O § 1º deve ter sido escrito por quem não leu o início da lei, porque menciona a comissão de licitação, quando a lei institui a comissão de contratação (art. 6º, inc. L) e o agente de contratação (art. 6º, inc. LX), sem nunca mencionar qualquer comissao de licitação. O legislador está perdido em seu trabalho, andando em círculos.

Seja como for, e seja qual for o julgador da licitação, pode ele, como aliás sempre pôde, considerar o documento apresentado como atendendo o edital, em face de enganos ou equívocos operacionais do licitante, que, por exemplo, juntou folhas em seqüência errada, como fls. 1,3, 2, 4, 5, hipótese essa em que fica evidente a sua boa-fé.

Fique muito claro: a comissão não “san” erros alterando documentos ap´resentados, porque se neles impuser alteração escrita isso será considerado adulteração; em vez disso, constatando a boa-fé do licitante, informa em ata que considera assim o que por equívoco mecâncio foi apresentado assado, e nada mais faz que isso. Faz com a nova lei, como já fazia com a antiga, e com a anterior a essa.  Não é precisa lei nenhuma para autorizar a autoridade.

O § 2º repete regra da Lei nº 8.666/93, e que mesmo nessa lei já era de uma obviedade jurídica absoluta e não precisava ter existido.

Após a habilitação não se exclui licitante por inabilitação; poderia ser diferente ?   Pode acontecer de por exemplo se demonstrar que a habilitaçãode alguém se baseou em documento falso, mas nesse caso se anula a habilitação, o que formalmente é bem diferente de inabilitar, ainda que o efeito seja o mesmo.

 

V - O art. 65 é outra pedra na sopa, com a qual ou sem a qual a sopa restaria rigorosamente a mesma. De conveniente tem o fato de ser curto.
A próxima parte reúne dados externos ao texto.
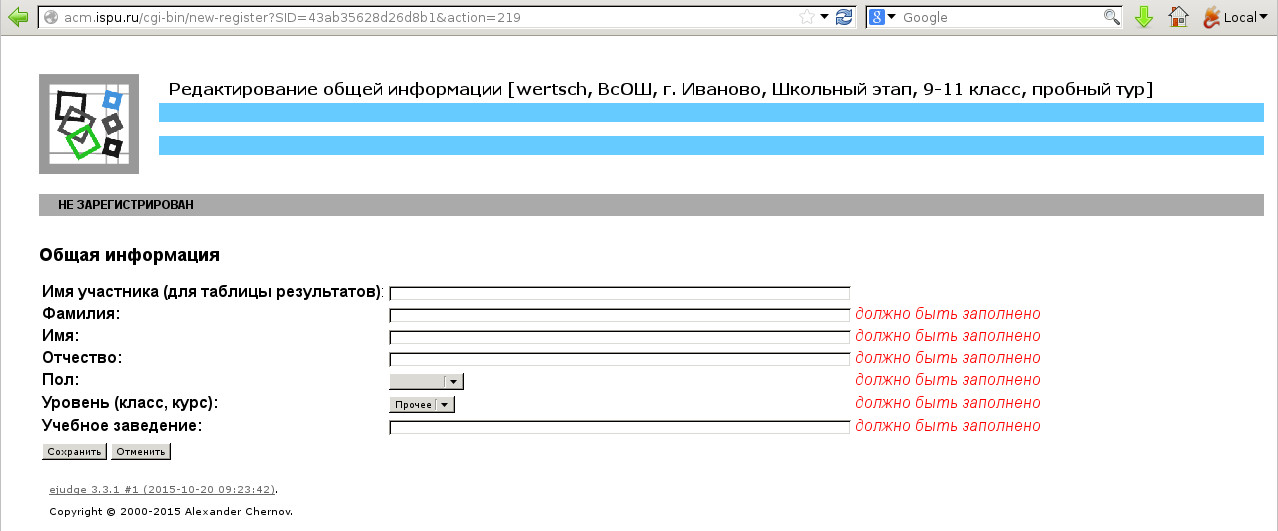Click the ejudge squares logo image
Screen dimensions: 1278x531
pyautogui.click(x=89, y=124)
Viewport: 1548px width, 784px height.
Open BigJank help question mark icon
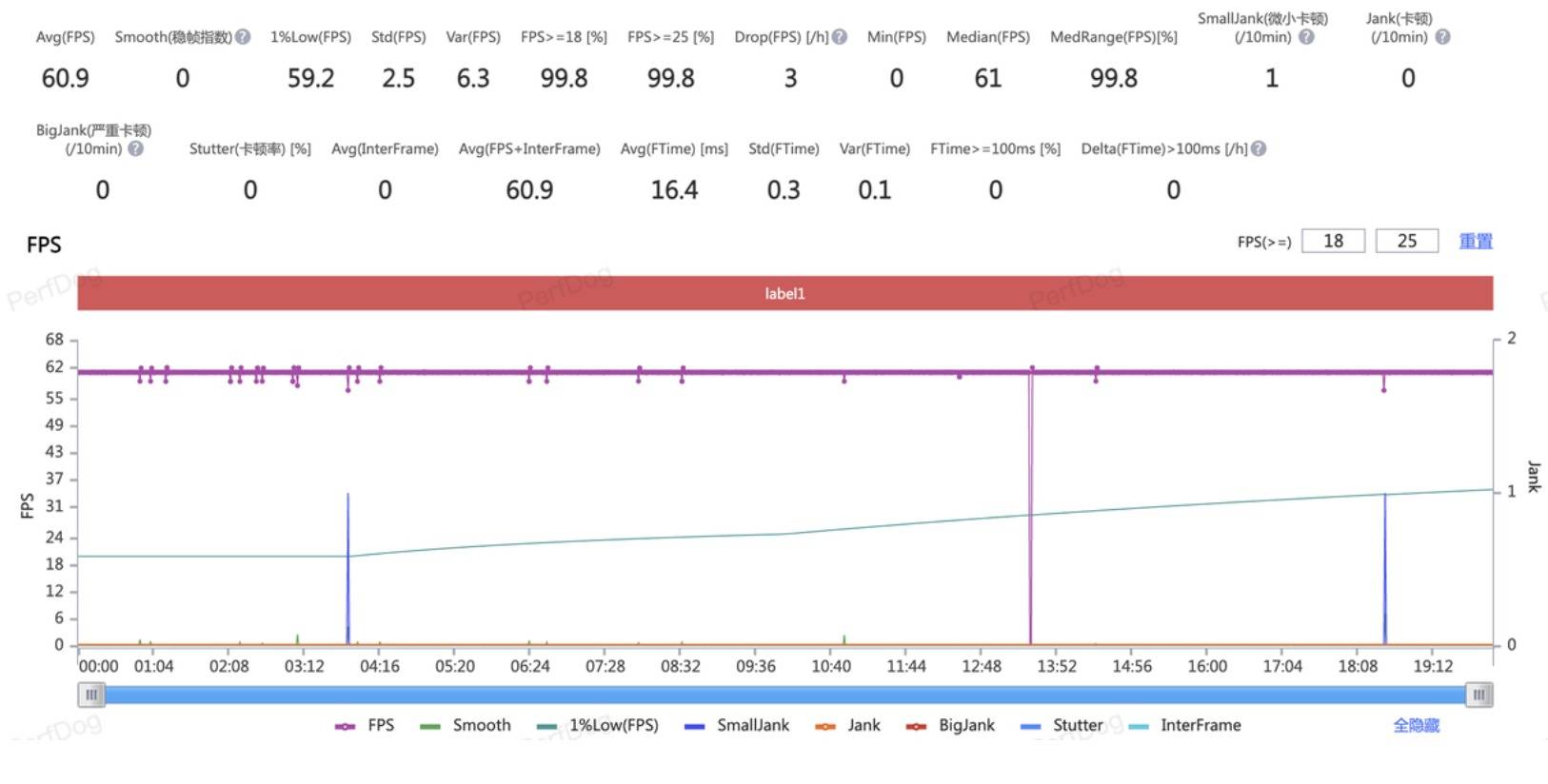point(136,148)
Informa no caput que as condições de habilitação serão definidas no edital (!!)

O § 1º plasma na lei o que sempre se vem anunciando por todos os meios: empersas criadas no mesmo exercício da licitação de que participam, e que portanto ainda não fecharam nenhum balanço anual,  podem valer-se do balanço de abertura, que (I) também é balanço oficial, (II) não é provisório e (III) é sempre favorável, espelhando conta em azul e não em vermelho-sangue.

Fecha o curto artigo o § 2º, que autoriza a habilitação eletrônica e à distância, desde que para tanto o ente cumpra um regulamento que pela lei precisa existir. 
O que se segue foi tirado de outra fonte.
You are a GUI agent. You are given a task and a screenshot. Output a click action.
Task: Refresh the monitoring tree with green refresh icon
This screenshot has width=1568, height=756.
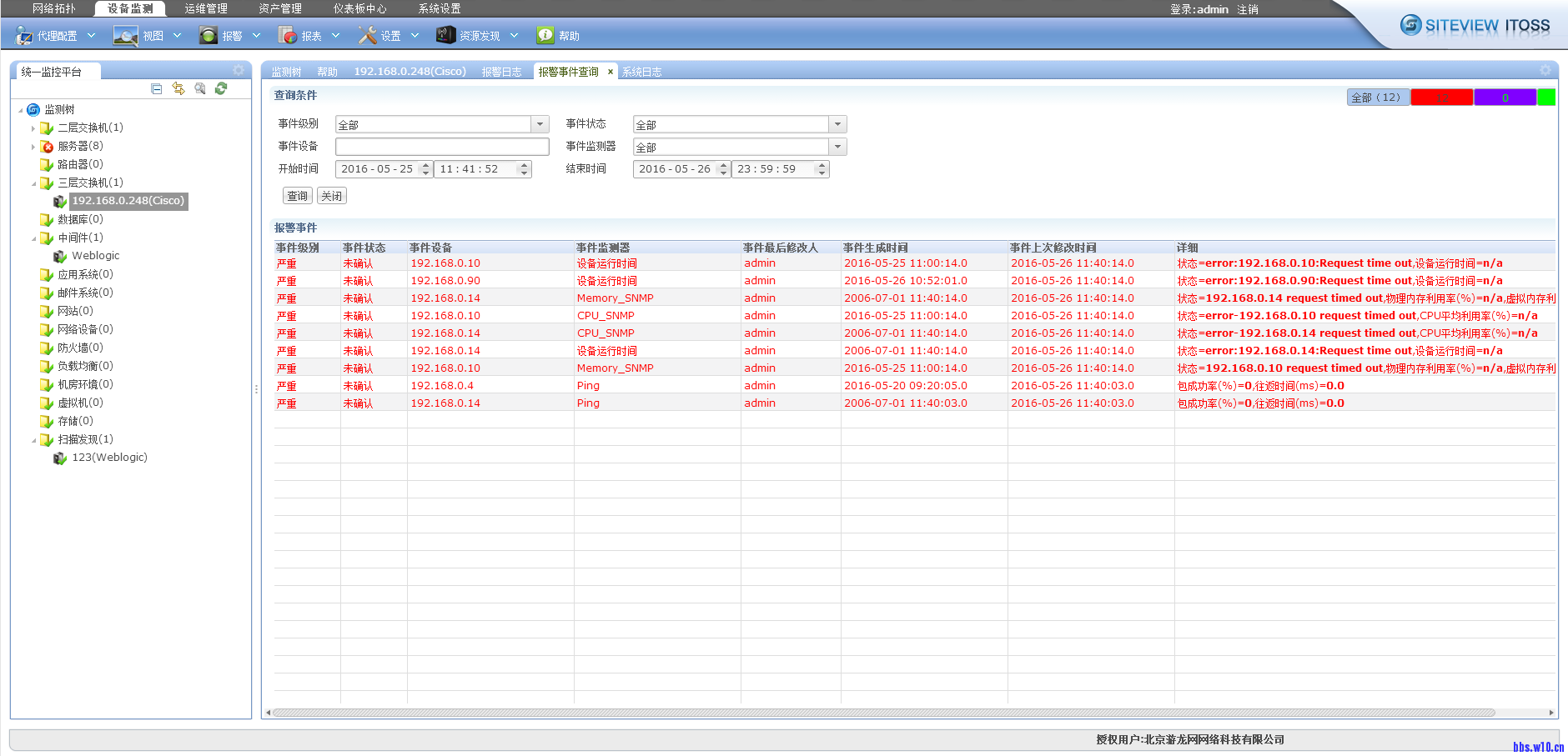221,88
O regulamento é local ou mesmo setorial dentro da mesma entidade, porque não se concebe uma normatização nacional desse tema que é amplamente variável em nosso país de área quase continental,  e que  de resto e em tudo é heterogêneo a mais não poder.

A eficácia desse § 2º, portanto, está contida até a edição de regulamento local que lhe dê os parâmetros de exequibilidade.

 

VI – O art. 66 ingressa por fim na especificação das demonstrações que a habilitação pode exigir, conforme a sua natureza.

Este é um artigo exemplar !

Contém 4 (quatro) linhas numa edição de composição corriqueira, num sintetismo e uma concisa objetividade raros não apenas nesta mas em qualquer lei brasileira.

Manteve a tradição de denominar habilitação jurídica ao que o direito civil denomina capacidade civil, como se lê dos arts. 1º e 2º do Código Civil para as pessoas naturais, e a partir do art. 40  para as pessoas jurídicas,  destacando-se o art. 45.

De tão lapidar é o seu comando que merece transcrição:

Art. 66. A habilitação jurídica visa a demonstrar a capacidade de o licitante exercer direitos e assumir obrigações, e a documentação a ser apresentada por ele limita-se à comprovação de existência jurídica da pessoa e, quando cabível, de autorização para o exercício da atividade a ser contratada.

O dispositivo desse modo liberou o edital para exigir dos licitantes, pessoas naturais ou jurídicas, apenas a prova de  existência civil e de desimpedimento para a prática de atos negociais, sem descrever ou apontar que documentos são esses.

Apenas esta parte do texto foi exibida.